In the Application Security section of your scorecard, if there are issues detected regarding the lack of presence of a Content Security Policy (CSP), these will appear as High Severity issues. When SecurityScorecard reports on these findings, we are detecting the finding against the "Final URL" in the redirect chain.
Having a CSP in place has been shown to be a good step to prevent Cross Site Scripting Attacks.
The purpose of this article is to provide some insight on methods of independently validating this finding.
- Confirm the domain URL that you would like to validate.
- Navigate to https://cspvalidator.org/ in any browser.
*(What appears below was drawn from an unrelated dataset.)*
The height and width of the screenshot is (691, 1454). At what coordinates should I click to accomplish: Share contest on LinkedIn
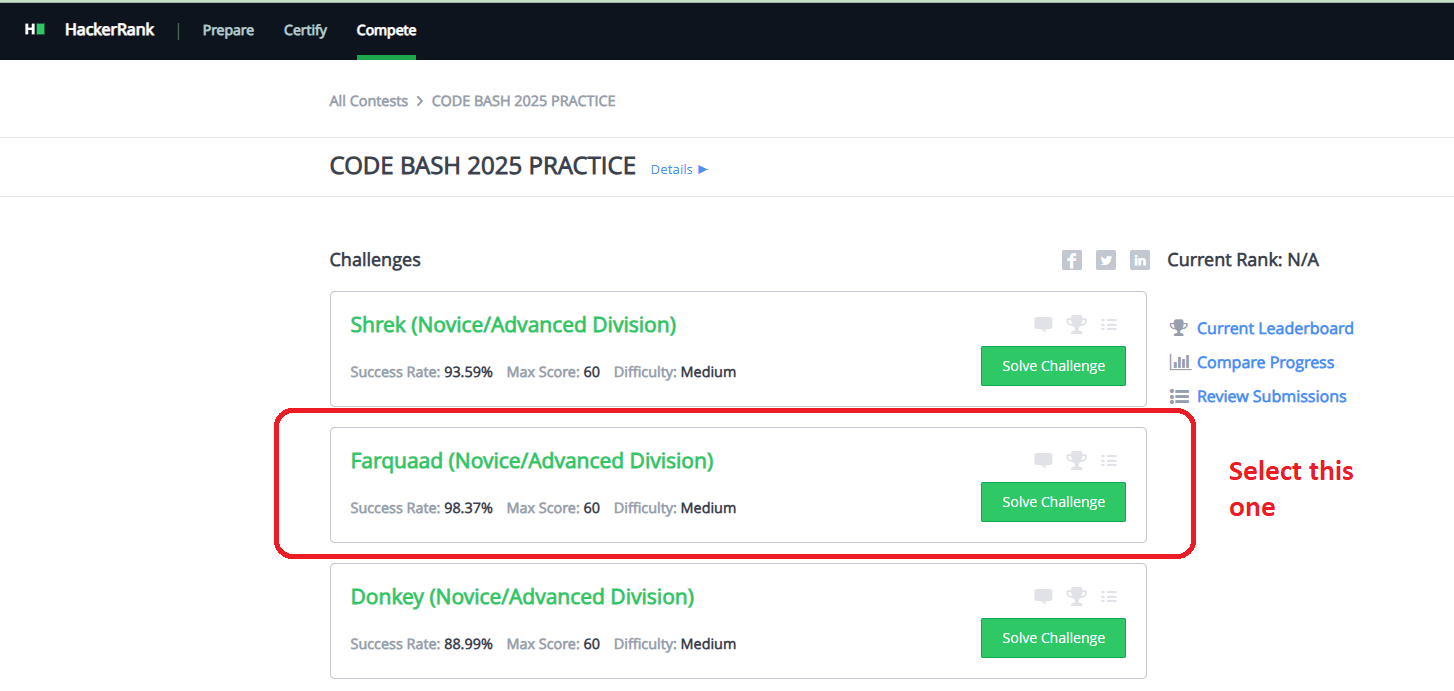tap(1139, 260)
This validator will check against response headers and meta tags.
- Paste the URL from Step 1 into the field and click "Go!"
The output from Step 3 above will be either "No CSP Policy Detected", or the CSP Header information will be displayed (ie: "default-src'self''unsafe-eval''unsafe-inline' *").
How can this issue be resolved?
- I have fixed this
- Based on the above procedure, if a valid CSP header is in place, submit under this category.
- I have a compensating control
- If your organization possess a Web Application Firewall (WAF) or Intrusion Detection System (IDS), submit evidence with your signatures list for consideration on issue approval.
- This is not my IP or domain
- If the asset was never owned by your organization, submit under this category
- I cannot reproduce this issue and I think it’s incorrect
- if you have not done anything to fix the issue, but after validating with the above procedure, feel that the issue doesn't exist, submit under this category.
- if we are observing the finding on an initial URL that redirects to a final site with a CSP header present.